Required action => Search the data for "dropdown". Each line containing it is to be copied.

Source records =>
◇ ◇ ◇

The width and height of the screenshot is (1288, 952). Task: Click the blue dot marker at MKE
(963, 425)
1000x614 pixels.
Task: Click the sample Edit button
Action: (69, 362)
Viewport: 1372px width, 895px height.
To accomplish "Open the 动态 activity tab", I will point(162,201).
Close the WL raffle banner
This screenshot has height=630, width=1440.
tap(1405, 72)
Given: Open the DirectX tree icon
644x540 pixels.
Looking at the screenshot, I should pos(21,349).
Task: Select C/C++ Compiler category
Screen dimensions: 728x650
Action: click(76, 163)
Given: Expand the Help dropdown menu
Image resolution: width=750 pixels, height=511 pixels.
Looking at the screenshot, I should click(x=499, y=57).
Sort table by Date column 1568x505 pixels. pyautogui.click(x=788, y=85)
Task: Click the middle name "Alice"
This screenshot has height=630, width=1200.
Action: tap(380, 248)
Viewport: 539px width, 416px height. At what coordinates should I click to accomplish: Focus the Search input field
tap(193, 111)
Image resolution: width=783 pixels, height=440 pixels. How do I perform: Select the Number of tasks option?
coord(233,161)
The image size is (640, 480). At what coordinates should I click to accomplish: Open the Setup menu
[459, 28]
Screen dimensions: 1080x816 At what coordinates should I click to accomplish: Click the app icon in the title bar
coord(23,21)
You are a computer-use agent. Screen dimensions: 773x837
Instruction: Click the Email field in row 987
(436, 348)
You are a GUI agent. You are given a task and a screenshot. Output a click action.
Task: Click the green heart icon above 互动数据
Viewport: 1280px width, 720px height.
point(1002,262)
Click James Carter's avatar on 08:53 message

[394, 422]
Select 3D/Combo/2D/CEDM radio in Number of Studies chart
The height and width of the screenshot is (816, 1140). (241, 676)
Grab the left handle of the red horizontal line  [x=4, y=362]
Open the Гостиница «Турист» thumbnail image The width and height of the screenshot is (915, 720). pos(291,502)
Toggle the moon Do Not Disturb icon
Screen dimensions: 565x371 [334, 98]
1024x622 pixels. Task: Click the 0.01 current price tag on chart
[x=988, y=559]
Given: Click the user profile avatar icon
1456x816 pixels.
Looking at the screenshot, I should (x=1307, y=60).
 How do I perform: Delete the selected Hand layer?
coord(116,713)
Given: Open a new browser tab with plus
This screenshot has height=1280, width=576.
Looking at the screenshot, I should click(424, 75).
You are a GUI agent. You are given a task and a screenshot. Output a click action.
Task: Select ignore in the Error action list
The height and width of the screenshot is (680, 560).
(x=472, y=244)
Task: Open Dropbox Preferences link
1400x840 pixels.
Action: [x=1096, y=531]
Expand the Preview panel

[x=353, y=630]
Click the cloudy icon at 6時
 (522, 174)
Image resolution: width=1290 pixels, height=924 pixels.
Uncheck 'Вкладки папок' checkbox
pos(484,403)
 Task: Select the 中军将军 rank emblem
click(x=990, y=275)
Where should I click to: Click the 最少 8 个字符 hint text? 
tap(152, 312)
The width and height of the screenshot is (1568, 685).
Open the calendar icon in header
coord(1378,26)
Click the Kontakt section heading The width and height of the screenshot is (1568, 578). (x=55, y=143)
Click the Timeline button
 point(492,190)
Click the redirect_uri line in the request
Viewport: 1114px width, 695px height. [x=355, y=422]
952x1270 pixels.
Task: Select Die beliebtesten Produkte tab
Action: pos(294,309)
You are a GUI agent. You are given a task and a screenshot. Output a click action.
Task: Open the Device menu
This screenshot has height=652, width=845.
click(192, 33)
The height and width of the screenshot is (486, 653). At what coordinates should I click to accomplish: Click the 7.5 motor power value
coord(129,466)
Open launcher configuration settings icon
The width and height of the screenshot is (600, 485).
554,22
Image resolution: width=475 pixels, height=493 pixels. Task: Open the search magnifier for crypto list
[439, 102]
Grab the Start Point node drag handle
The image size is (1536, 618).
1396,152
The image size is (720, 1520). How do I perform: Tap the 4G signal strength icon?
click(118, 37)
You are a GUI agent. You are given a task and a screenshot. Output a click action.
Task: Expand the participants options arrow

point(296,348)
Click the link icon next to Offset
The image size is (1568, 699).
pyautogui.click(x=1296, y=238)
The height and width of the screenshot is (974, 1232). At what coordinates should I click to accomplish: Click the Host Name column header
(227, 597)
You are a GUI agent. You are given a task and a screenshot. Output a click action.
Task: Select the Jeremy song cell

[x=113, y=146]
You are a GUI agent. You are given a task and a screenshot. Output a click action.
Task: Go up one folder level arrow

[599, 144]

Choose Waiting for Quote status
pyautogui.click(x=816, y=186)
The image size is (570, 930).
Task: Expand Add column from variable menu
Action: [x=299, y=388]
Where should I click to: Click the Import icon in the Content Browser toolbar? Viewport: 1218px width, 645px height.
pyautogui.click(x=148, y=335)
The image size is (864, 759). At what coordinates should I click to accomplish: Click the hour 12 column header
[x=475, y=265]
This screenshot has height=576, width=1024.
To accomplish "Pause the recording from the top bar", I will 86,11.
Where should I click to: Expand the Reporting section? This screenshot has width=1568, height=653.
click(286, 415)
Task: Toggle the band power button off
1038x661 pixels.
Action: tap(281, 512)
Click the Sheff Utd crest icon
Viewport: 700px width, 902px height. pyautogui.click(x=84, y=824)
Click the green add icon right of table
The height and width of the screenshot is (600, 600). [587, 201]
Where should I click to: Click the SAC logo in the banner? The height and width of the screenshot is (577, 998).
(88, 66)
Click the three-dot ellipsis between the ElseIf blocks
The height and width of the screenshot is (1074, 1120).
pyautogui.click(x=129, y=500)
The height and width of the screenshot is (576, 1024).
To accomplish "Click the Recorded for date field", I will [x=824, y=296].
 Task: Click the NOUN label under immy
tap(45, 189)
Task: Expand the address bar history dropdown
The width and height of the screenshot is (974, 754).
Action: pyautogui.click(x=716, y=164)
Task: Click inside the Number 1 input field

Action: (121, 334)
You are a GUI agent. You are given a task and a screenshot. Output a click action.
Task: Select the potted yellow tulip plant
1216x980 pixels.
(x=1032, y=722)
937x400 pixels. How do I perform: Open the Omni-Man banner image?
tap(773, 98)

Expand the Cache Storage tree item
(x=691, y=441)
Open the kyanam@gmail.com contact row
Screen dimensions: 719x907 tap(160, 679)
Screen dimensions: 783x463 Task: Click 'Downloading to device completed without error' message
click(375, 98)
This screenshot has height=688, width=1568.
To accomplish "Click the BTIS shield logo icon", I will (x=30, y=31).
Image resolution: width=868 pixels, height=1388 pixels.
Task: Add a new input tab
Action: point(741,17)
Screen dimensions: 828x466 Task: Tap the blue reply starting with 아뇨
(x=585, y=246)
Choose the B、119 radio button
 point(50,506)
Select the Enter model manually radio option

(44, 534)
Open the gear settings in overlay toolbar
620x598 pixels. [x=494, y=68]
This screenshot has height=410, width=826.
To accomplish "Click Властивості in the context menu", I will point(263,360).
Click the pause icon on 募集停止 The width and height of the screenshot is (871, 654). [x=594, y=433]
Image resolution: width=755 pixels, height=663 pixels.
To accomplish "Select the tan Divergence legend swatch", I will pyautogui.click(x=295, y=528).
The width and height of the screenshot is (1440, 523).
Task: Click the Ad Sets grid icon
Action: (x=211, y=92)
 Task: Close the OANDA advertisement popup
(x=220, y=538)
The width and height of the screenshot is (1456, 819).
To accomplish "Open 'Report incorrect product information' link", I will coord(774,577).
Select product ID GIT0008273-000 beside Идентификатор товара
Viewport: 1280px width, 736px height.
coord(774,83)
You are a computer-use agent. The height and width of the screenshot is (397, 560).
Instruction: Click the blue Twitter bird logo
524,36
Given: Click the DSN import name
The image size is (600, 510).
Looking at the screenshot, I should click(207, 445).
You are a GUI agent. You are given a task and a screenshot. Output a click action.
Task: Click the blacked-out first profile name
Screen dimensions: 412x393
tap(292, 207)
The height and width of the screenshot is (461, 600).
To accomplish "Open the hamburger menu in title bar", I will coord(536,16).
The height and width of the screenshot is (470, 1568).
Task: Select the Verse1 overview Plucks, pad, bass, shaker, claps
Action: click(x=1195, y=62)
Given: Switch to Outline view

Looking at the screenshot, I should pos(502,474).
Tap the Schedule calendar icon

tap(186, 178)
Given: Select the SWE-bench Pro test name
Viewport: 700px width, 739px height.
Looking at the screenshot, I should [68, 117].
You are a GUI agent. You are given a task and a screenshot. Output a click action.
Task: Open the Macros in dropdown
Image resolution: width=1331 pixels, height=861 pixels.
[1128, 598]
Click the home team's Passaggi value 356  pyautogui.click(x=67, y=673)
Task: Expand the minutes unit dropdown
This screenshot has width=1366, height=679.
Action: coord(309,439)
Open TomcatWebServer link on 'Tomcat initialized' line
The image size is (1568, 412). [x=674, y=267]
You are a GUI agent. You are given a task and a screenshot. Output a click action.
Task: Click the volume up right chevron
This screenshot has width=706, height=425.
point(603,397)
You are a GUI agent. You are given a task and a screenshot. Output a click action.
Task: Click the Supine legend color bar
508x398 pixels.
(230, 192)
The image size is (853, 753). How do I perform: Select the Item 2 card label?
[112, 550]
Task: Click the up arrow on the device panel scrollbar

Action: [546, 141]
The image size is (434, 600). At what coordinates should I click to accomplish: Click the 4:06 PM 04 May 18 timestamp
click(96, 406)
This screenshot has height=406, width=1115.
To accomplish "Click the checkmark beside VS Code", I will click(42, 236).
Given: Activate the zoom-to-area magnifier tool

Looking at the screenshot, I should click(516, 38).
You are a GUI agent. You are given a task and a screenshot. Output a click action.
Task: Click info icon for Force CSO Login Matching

◇ ◇ ◇

Response to the exercise =>
Given: Expand the Help dropdown menu
Task: Expand the address bar history dropdown
Task: Open the Macros in dropdown
Task: Expand the minutes unit dropdown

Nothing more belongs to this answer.